The present study has a few limitations. Our study population included only 8 patients. This can be explained by the small overall population of Latvia and the rare incidence of these pathologies. Consequently, we also had limitations in the usage of statistical analysis. In this case, only descriptive statistical methods could be used, which did not allow us to make conclusions about the general population. Lastly, only 4 of the 6 patients (1 patient died, and 1 was lost to follow-up) underwent an appropriate assessment of long-term complications, such as dopplerography of the neck vessels.

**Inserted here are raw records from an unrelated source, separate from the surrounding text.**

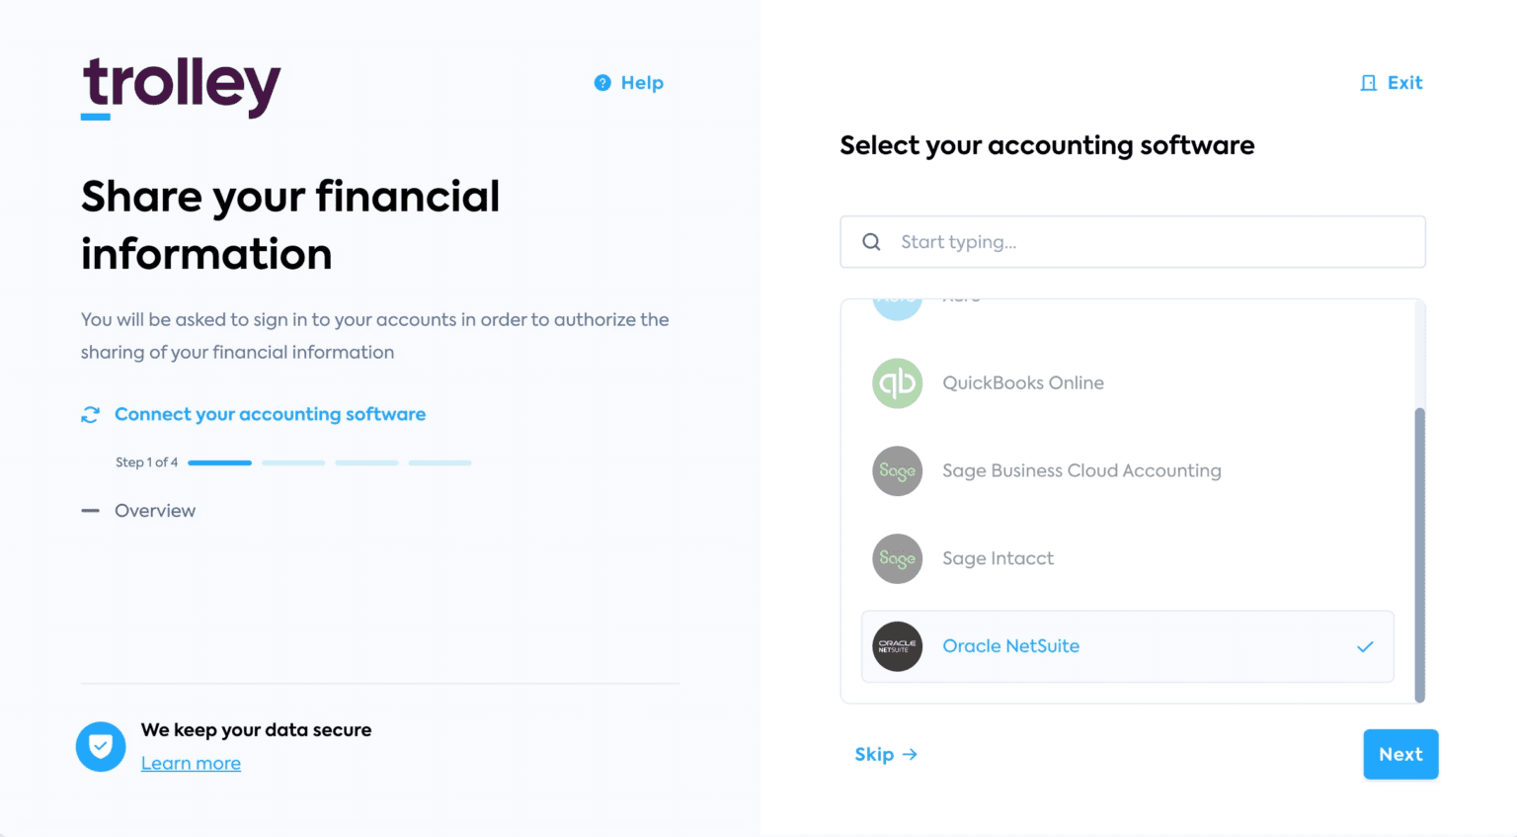Image resolution: width=1517 pixels, height=837 pixels.
Task: Click the Sage Business Cloud Accounting logo
Action: [x=897, y=471]
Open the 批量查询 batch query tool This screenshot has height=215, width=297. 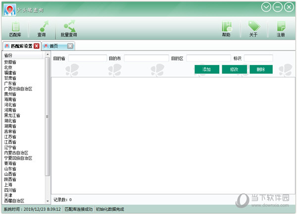pyautogui.click(x=69, y=29)
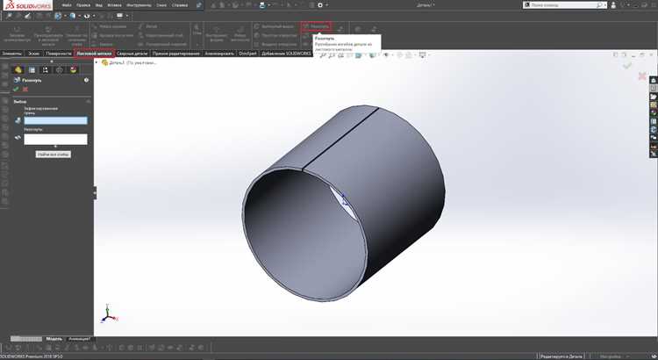Switch to the Sheet Metal ribbon tab

coord(94,54)
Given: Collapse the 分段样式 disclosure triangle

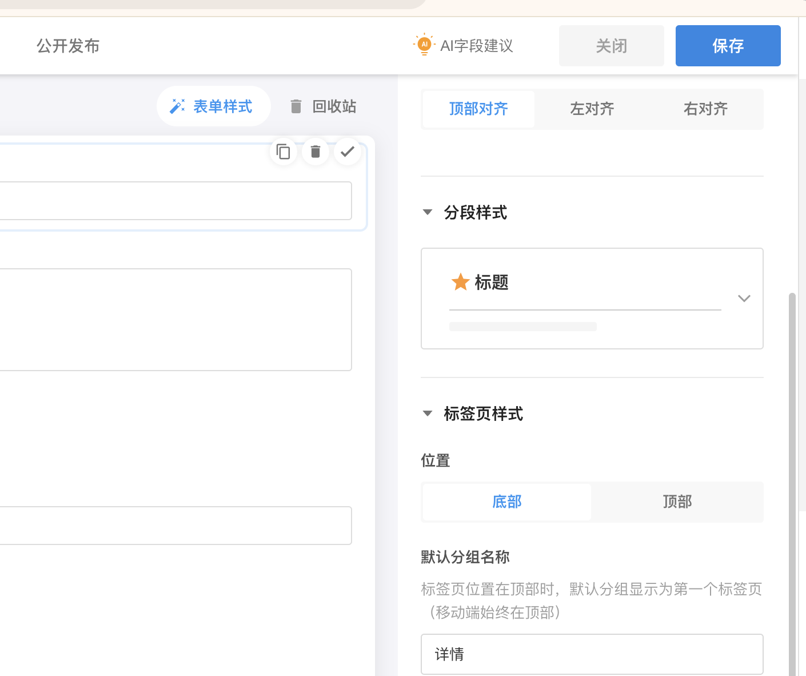Looking at the screenshot, I should coord(428,212).
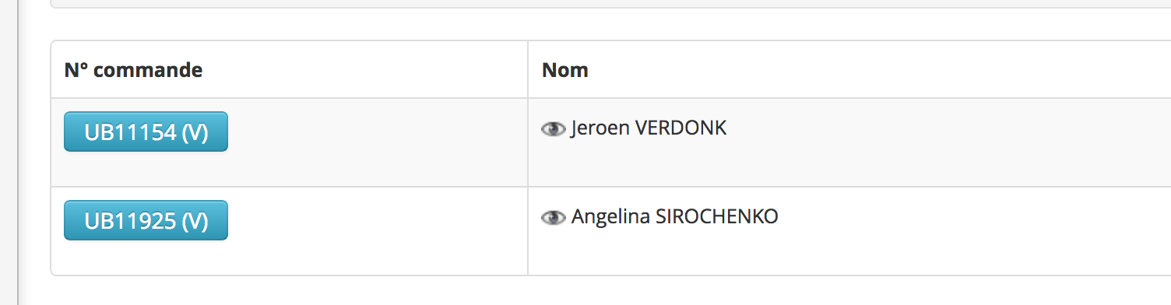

PDA stenting using the transcarotid approach is currently considered a relatively safe method and does not have a greater risk of developing postprocedural complications compared to the transfemoral approach. Transcarotidal PDA stenting in neonates and small infants with ductus dependent critical CHD is possible in small volume paediatric cardiac surgery centre to stabilise the patient prior to definitive surgery or palliation of complex CHD. The vascular access should be chosen depending on the anatomical features of the patient and the competency of the cardiac interventionalist. From our experience, long-term changes in the affected common carotid artery may develop in a substantial number of cases, may not be clinically significant in midterm follow-up period, but have to be reevaluated. However, further randomised studies are necessary with large cohorts and a longer follow-up period.
The authors declare no conflict of interest.